Abstract

Carbohydrate counting is not only a burden for patients with type 1 diabetes, but estimation errors in meal announcement could also degrade the outcomes of the current hybrid closed-loop systems. Therefore, removing meal announcement is desirable. A novel control system is addressed here to face postprandial control without meal announcement. The proposed system grounds on two applications of the sliding mode observers in dealing with disturbances: first, the equivalent output technique is used to reconstruct the meal rate of glucose appearance via a first order sliding mode observer; second, a super-twisting-based residual generator is used to detect the meals. Subsequently, a bolusing algorithm uses the information of the two observers to trigger a series of boluses based on a proportional-derivative-like strategy.
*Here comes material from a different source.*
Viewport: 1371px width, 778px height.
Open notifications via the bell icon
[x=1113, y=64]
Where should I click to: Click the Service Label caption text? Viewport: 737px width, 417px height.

An in silico validation with 30 patients in a 30-day scenario reveals that the meal detector algorithm achieves a low rate of false positives per day (0.1 (0.1), mean (SD)) and a detection time of 28.5(6.2) min. Additionally, the bolusing algorithm fulfills a non-statistically different mean glucose than the hybrid counterpart with bolus misestimation (146.69 (12.20) mg/dL vs. 144.28 (11.01) mg/dL, p>0.05), without increasing hypoglycemia (0.029 (0.077) vs. 0.004 (0.014)%, p > 0,05), although at the expense of a slightly higher time in hyperglycemia (22.51(8.72) % vs. 18.65 (7.89)%, p < 0.05) due to the conservative tuning of the bolusing algorithm for the sake of safety.